2014年1月19日(日)11時36分配信 マイナビウーマンより転載。

マイナスイオン=イオン化した酸素って健康に良いの?

「酸化力が強いため殺菌効果がある」

ドライヤーから空気清浄機にまで使われているマイナスイオン。最近あまり見かけなくなったのはなぜか?

「マイナスイオン」の呼び名はあいまいで、何を指しているのか分からない。イオン化された空気には殺菌作用が認められるものの、発生量が少なすぎて効果がない製品も多い。

もし大量に発生させたら、室内で光化学スモッグを起こすようなものだから、健康とは対極の製品になってしまうのだ。

■バイ菌も人間もやっつけろ!

マイナスイオンの前に、まずはイオンを説明しよう。物質をこれ以上細かくできない状態に分解すると、酸素や水素、鉄やリチウムなどの元素になることはご存じだろう。ほとんどの元素は自然界では電気的に中立な状態を保っている。

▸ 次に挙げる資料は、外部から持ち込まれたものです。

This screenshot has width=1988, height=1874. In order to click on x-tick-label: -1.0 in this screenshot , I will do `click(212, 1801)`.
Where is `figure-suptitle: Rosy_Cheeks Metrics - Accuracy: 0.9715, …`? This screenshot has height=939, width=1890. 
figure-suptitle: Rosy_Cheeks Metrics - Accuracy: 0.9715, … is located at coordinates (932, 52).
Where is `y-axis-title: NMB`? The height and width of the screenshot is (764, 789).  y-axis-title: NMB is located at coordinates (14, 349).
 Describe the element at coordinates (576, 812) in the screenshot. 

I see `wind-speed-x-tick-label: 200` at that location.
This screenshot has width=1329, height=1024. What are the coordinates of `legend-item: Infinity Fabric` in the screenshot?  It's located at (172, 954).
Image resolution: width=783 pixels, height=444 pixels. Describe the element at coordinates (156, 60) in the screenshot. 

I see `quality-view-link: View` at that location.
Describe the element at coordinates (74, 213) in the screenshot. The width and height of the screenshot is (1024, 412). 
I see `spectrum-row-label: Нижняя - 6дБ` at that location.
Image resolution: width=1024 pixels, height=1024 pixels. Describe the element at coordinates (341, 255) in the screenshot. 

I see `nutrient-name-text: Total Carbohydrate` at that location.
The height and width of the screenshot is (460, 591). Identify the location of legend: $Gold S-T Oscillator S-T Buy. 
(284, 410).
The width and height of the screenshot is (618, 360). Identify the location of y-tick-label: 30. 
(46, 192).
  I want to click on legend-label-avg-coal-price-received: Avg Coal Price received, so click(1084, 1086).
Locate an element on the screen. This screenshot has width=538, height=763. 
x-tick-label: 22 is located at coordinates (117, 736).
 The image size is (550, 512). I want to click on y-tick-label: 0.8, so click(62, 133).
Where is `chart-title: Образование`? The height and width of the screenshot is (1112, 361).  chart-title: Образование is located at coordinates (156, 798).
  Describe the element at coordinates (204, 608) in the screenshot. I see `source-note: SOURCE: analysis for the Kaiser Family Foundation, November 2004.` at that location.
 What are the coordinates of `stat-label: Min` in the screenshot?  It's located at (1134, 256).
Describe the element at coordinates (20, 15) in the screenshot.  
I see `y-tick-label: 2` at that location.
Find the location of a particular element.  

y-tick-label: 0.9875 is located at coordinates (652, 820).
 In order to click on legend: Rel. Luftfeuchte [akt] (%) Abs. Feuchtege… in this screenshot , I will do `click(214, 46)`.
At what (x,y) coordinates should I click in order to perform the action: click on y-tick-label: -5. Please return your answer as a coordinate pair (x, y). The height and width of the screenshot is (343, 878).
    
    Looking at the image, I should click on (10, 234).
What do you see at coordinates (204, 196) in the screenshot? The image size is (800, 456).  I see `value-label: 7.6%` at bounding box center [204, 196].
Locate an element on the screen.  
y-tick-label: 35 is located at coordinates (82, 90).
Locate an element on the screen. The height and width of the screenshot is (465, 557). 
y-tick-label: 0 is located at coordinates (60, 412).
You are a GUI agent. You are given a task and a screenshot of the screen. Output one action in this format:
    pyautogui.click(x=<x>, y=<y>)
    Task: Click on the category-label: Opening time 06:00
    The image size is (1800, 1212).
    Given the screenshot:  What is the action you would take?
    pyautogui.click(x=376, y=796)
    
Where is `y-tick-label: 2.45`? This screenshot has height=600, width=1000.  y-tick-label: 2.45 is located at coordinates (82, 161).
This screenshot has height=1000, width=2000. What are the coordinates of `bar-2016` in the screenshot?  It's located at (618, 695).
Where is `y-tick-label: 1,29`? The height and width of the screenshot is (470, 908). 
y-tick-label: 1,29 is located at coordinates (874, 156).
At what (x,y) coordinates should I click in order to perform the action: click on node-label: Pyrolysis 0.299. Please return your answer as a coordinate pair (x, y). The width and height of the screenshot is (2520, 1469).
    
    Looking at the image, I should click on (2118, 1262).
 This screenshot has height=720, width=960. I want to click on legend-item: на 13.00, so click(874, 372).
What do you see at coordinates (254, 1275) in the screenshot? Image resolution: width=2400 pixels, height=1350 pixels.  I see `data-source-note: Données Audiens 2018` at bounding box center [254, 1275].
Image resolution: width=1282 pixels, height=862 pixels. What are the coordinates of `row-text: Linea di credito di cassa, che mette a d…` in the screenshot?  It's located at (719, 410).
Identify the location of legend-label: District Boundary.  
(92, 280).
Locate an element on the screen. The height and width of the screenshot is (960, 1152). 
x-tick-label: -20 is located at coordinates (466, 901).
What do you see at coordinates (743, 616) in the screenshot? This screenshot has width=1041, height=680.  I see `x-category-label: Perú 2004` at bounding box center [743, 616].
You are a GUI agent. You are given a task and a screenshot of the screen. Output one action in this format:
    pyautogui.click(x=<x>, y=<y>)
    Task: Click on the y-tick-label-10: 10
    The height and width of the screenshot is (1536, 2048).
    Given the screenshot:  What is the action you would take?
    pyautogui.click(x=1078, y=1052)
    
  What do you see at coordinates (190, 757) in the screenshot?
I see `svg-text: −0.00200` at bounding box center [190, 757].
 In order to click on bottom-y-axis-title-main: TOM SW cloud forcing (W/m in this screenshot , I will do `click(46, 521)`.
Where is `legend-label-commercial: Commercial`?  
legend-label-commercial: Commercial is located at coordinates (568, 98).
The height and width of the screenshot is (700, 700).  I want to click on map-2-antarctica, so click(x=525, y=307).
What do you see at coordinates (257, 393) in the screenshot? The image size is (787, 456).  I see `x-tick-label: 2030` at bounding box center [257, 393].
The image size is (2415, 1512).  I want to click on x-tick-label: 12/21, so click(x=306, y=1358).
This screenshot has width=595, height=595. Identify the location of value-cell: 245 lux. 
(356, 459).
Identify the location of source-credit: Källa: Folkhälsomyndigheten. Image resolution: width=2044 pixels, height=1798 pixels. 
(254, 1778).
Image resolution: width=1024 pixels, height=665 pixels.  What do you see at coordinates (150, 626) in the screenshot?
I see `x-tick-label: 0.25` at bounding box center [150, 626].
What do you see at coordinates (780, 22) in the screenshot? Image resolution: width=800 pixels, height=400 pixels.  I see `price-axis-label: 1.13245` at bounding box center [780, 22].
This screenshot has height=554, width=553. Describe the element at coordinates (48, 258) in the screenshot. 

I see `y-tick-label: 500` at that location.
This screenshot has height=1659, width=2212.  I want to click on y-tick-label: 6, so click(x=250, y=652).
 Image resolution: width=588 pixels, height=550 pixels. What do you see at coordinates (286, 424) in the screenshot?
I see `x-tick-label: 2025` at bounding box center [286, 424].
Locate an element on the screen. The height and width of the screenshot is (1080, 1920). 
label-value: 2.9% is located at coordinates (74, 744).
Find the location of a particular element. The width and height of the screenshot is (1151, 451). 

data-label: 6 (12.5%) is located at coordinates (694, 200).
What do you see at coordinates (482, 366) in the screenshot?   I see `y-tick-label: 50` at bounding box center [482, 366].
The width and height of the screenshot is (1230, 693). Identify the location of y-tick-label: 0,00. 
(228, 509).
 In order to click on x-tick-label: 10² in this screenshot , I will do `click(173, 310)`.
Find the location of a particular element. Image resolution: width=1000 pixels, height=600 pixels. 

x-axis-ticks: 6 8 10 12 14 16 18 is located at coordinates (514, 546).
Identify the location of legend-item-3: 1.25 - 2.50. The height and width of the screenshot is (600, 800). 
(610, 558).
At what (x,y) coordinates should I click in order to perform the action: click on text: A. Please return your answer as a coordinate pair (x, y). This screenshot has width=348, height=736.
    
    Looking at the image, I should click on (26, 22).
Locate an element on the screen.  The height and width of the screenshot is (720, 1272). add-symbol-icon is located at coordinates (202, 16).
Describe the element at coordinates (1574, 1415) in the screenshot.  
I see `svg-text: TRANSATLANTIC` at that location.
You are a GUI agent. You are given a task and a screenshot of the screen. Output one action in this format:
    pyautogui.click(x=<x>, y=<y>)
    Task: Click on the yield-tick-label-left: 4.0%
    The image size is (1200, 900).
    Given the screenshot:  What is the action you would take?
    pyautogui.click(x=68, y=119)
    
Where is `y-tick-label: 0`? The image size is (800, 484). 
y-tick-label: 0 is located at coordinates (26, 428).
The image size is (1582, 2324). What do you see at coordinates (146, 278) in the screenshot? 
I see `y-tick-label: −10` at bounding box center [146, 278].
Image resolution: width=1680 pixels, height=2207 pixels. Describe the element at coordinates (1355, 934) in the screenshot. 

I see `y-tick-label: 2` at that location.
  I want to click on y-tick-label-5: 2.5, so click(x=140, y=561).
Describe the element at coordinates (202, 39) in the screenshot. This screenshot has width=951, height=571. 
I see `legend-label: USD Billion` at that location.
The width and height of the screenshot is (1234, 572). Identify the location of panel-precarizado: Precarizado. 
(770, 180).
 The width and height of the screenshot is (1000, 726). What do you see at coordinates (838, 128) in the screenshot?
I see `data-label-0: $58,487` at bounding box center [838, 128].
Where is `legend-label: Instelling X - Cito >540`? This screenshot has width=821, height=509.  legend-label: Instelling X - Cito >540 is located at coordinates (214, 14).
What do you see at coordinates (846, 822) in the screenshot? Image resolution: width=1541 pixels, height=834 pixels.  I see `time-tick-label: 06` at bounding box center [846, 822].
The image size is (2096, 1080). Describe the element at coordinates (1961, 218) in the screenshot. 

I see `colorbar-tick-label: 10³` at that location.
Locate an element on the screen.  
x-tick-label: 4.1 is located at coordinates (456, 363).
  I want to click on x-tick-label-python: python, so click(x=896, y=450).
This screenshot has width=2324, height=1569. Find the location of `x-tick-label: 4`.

ところが、なにかの拍子に電子が増減すると、バランスが崩れてしまう。電子はマイナスの成分なので増えればマイナスに、減ればプラスに偏る。この状態がイオンで、プラスなら陽イオン、マイナスは陰イオンと呼ぶのが一般的だ。

マイナスイオンは陰イオンの意味と推測できるが、なにのイオンか不明なので効果も当然わからない。言葉通り解釈すれば「マイナスは健康に良い」と言っているに過ぎず、名前からしてあいまい過ぎる。

家電で指すマイナスイオンは「陰イオン化した空気」で、おもに酸素を指している。高い電圧を作り出し、空気中に放電することによって、酸素などに無理やり電子を押し付ける構造が一般的だ。電子を受け取った酸素などはマイナスに偏るので、マイナスイオンと呼ばれる物質の完成だ。

あまりに非科学的な名称なので、大気イオンと呼ぶことにしよう。

大気イオンは健康に良いのか? 答えは吸い込むとNo、間接的に使うならYesだ。イオン化した酸素は酸化力が強いため殺菌効果がある。そのためカビを防ぐ/病原菌をやっつける可能性はあるのだが、同時に人体にも悪影響を及ぼす。

大手家電メーカーの資料によると、人体に与える影響と、1立方cm当たりの空気に含まれるイオン数は、

・皮膚に刺激を感じるレベル … 約100万個

・肺や遺伝子に悪影響を与えるレベル … 約700万個

・目に刺激を感じるレベル … 約1,300万個

なので、大量発生させるとバイ菌どころか自分までやっつけてしまう可能性・大なのだ。

■室内で光化学スモッグ!

高濃度の大気イオンも危険だが、マイナスイオン発生装置はさらに有害な光化学スモッグの源を生み出す可能性もある。オゾンや窒素酸化物だ。

呼吸に必要な酸素はO2なのに対し、オゾンは3つの酸素原子から作られるO3を指す。地球を紫外線から守るオゾン層もこのO3で、強い酸化作用があり決して健康的な物質ではない。ところが、粗悪なマイナスイオン発生装置は、わずかながらでもオゾンを作り出してしまうのだ。

同様にNOxの名で知られる窒素酸化物も発生しやすく、これはクルマの排気ガスを作り出すのに等しい。どちらも、夏に交通量の多いエリアで発生しやすい「光化学スモッグ」の原料だから、わざわざ部屋の空気を汚すのに等しい。

さらに粗悪な製品では、充分な効果が得られるほど大気イオンが発生していないものもある。あまりにも効果がないので、公正取引委員会から排除命令が出された製品も少なくない。大量発生も困りものだが、効果がないインチキ商品も、残念ながら少なくないのだ。

■まとめ

・マイナスイオンの呼び名は、あまりにも非科学的

・陰イオン化された大気、特に酸素には殺菌効果がある

・高濃度になると、大気イオンは健康を害する

・効果なしのインチキ商品も多数ある…

なので、健康的とは言い難く、倉庫や押し入れの殺菌/カビ防止に使うのが良さそうだ。

ただし酸化作用は人体に限らず、紙や衣類にもダメージを与えるので、あらたな問題が発生しないと良いのだが。